Comcast's Streaming Data platform comprises a variety of ingest, transformation, and storage services in the public cloud. Peer-reviewed Apache Avro schemas support end-to-end data governance. We have previously reported (DataWorks Summit 2017) on how we extended Atlas with custom entity and process types for discovery and lineage in the AWS public cloud. Custom lambda functions notify Atlas of creation of new entities and new lineage links via asynchronous kafka messaging.
Recently we were presented the challenge of providing integrated data discovery and lineage across our public cloud datasources and on-prem datasources, both Hadoop-based and traditional data warehouses and RDBMSs. Can Apache Atlas meet this challenge? A resounding yes! This talk will present our federated architecture, with Atlas providing SQL-like, free-text, and graph search across select metadata from all on-prem and public cloud data sources in our purview. Lightweight, custom connectors/bridges identify metadata/lineage changes in underlying sources and publish them to Atlas via the asynchronous API. A portal layer provides Atlas query access and a federation of UIs. Once data of interest is identified via Atlas queries, interfaces specific to underlying sources may be used for special-purpose metadata mining.
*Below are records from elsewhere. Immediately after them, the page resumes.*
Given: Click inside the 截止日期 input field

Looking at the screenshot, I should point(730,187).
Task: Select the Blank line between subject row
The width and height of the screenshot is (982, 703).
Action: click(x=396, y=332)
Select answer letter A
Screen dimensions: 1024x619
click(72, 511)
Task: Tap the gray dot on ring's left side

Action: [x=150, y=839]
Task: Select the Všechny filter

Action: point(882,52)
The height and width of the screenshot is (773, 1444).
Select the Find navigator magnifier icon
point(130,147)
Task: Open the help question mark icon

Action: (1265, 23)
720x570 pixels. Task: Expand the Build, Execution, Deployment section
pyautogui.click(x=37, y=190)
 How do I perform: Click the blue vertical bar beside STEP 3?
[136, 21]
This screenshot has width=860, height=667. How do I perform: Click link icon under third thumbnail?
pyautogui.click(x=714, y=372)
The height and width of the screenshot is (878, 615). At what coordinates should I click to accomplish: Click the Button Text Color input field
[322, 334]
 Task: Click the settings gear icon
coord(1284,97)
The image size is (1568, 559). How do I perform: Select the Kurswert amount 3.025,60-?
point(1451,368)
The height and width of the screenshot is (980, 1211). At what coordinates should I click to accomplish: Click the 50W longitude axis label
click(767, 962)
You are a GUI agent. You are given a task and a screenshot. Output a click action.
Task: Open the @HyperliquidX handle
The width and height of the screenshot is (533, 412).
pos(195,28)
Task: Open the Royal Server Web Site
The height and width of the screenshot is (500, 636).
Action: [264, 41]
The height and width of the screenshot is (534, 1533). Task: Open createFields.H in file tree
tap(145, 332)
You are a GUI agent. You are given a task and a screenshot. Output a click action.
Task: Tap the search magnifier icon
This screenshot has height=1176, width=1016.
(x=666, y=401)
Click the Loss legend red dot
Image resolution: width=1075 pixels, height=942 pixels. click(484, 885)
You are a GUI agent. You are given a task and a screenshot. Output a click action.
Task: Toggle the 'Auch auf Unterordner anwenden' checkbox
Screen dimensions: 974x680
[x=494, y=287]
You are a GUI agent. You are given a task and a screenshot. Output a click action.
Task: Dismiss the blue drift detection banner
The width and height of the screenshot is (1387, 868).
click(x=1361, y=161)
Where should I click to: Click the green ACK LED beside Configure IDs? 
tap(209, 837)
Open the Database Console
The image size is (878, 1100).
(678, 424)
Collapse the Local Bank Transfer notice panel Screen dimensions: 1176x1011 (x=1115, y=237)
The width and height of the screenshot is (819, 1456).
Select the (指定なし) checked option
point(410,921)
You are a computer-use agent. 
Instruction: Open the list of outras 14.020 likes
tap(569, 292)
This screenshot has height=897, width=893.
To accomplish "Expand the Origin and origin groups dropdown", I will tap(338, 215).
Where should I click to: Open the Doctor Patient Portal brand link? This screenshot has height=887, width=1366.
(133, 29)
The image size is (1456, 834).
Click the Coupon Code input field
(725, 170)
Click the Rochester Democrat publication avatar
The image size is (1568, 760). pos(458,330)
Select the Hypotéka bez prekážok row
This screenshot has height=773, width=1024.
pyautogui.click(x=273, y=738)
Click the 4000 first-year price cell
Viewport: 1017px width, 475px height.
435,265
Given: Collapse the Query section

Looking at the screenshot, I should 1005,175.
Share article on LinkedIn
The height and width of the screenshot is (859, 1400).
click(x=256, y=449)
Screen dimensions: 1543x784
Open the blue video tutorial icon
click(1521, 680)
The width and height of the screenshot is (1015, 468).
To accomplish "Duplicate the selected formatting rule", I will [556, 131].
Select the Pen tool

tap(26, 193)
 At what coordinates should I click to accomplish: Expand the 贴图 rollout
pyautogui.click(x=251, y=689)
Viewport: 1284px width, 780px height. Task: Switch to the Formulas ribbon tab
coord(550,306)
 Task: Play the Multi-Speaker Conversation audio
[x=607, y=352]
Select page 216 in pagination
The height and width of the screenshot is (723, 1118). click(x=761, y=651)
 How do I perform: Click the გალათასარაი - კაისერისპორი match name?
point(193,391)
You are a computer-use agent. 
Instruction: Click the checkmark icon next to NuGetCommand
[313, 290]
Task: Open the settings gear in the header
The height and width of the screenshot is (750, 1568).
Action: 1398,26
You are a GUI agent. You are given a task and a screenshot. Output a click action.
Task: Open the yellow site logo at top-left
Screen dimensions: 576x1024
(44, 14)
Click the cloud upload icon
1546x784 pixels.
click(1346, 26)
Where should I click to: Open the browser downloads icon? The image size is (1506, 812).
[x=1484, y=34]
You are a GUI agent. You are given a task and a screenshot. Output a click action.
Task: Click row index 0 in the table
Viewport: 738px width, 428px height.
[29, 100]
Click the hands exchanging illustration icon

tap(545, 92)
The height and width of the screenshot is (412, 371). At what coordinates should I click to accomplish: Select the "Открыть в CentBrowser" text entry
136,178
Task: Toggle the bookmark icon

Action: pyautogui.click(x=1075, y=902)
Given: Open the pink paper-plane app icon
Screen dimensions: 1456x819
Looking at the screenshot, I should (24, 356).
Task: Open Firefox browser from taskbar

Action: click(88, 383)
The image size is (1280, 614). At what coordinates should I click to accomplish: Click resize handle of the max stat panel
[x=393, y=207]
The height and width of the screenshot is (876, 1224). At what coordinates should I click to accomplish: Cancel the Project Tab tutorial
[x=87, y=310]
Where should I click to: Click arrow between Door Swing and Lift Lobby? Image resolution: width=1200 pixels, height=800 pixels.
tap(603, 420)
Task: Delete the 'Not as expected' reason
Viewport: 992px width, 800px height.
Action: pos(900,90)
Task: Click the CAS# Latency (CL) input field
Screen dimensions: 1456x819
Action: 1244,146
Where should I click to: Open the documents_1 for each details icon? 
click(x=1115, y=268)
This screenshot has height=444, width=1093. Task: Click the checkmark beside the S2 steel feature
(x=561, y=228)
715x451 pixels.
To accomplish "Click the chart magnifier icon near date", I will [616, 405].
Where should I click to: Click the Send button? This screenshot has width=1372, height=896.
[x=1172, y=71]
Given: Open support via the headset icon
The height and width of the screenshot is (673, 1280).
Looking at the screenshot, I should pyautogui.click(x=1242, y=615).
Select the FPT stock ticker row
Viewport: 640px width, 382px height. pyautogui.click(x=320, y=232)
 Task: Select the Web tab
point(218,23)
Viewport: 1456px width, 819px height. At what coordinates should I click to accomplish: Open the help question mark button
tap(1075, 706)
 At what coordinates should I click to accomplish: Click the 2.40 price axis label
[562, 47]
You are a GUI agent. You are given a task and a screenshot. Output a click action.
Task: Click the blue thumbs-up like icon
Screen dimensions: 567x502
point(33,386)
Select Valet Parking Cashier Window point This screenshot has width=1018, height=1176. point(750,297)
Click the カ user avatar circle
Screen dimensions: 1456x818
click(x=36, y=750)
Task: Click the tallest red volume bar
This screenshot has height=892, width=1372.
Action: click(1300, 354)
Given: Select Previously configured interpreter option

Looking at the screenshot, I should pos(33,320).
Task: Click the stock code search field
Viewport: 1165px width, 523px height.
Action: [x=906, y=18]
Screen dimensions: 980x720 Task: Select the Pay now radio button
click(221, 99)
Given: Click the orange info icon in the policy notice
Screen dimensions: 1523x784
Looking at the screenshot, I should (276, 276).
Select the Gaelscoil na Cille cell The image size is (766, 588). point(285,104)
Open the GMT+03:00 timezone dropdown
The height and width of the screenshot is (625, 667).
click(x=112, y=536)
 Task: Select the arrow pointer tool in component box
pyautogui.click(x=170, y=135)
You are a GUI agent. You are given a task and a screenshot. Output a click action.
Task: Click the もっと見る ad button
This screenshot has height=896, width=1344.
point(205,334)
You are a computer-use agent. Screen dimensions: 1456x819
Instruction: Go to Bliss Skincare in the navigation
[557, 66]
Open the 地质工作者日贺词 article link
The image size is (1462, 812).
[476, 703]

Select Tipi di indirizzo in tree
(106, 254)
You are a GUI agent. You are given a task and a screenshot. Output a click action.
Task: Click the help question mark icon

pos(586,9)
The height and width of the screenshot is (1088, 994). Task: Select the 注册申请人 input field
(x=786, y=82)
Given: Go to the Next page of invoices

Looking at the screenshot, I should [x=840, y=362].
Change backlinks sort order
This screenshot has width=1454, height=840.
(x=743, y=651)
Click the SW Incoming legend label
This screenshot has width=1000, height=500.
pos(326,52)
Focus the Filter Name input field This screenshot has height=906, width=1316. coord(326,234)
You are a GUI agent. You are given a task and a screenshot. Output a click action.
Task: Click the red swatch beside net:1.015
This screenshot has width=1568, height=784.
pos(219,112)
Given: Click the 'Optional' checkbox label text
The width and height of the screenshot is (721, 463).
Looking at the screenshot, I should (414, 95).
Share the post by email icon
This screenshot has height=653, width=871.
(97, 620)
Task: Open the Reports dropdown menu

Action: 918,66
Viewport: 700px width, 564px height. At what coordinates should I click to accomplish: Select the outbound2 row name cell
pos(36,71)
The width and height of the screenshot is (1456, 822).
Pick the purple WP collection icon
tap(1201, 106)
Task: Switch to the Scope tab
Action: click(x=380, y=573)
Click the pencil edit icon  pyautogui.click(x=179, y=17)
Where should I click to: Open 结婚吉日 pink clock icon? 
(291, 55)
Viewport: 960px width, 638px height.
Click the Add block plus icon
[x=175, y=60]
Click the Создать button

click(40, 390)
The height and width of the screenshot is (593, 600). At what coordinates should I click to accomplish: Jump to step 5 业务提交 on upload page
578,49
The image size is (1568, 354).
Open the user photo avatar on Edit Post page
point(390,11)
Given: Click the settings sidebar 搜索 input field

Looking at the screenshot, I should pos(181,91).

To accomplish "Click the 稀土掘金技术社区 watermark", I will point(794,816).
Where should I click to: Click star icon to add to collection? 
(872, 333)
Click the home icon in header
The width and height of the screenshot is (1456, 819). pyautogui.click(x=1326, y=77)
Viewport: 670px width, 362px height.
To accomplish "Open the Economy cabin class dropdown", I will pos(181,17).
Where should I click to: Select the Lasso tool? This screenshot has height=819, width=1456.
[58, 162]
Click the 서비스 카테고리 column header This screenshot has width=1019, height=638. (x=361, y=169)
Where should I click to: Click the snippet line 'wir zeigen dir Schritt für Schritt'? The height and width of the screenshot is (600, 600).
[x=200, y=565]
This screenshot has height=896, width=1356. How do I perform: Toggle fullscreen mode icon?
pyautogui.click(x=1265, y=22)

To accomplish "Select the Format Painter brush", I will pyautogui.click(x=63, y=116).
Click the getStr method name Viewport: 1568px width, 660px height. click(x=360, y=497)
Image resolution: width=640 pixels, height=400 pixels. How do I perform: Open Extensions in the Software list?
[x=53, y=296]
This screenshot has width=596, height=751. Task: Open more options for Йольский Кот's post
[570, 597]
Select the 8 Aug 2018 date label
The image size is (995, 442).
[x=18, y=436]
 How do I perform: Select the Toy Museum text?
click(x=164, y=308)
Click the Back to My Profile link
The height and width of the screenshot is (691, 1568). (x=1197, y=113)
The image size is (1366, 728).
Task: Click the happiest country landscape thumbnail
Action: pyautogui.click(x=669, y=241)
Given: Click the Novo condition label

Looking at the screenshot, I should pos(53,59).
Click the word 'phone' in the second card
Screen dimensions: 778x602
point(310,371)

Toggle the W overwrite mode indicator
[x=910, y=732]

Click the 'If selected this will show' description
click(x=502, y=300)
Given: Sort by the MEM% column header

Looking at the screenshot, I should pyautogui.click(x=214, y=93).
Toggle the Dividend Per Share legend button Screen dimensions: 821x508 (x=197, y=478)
While metadata repositories for data discovery and lineage abound, none of them have built-in connectors and listeners for the entire complement of data sources that Comcast and many other large enterprises use to support their business needs. In-house-built solutions typically underestimate the cost of development and maintenance and often suffer from architecture-by-accretion. Atlas' commitment to extensibility, built-in provision of typed, free-text, and graph search, and REST and asynchronous APIs, position it uniquely in the build-vs-buy sweet spot.